[INFORMATION SHOWN]

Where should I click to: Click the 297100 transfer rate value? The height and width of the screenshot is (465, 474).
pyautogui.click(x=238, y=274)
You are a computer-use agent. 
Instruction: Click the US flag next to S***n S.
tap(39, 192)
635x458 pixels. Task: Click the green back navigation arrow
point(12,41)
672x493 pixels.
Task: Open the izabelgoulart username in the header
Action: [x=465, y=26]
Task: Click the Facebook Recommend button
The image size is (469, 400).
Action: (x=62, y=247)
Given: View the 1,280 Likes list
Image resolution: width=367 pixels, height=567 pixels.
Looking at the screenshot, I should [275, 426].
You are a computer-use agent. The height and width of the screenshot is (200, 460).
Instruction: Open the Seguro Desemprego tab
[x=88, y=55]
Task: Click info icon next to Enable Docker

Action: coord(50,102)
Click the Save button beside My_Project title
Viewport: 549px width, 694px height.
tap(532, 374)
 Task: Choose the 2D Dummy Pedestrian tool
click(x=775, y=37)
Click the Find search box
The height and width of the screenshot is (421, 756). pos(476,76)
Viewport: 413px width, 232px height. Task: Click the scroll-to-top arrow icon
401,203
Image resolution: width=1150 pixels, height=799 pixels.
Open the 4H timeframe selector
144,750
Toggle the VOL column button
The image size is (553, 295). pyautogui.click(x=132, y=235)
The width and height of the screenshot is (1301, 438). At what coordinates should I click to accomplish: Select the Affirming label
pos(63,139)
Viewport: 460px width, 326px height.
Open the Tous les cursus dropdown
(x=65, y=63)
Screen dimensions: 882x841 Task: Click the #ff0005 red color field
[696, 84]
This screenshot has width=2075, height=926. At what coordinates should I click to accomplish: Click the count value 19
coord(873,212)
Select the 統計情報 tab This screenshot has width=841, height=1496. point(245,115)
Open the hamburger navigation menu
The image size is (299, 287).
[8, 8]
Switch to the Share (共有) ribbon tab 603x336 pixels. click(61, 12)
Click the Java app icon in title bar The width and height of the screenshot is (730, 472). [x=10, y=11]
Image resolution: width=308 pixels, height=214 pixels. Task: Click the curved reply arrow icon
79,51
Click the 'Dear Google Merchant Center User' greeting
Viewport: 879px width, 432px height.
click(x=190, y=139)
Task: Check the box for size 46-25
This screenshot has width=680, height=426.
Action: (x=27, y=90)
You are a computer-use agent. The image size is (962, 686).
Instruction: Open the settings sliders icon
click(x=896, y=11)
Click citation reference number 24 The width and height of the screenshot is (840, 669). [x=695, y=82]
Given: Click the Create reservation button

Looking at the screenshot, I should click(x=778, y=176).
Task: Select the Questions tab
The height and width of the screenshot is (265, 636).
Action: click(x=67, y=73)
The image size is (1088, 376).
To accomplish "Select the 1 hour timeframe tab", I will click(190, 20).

[/INFORMATION SHOWN]

*INSTRUCTIONS TO FOLLOW*.
Return each line from the data where the string "title" can be found.

*TASK RESPONSE*.
Click the Save button beside My_Project title
Click the Java app icon in title bar The width and height of the screenshot is (730, 472). [x=10, y=11]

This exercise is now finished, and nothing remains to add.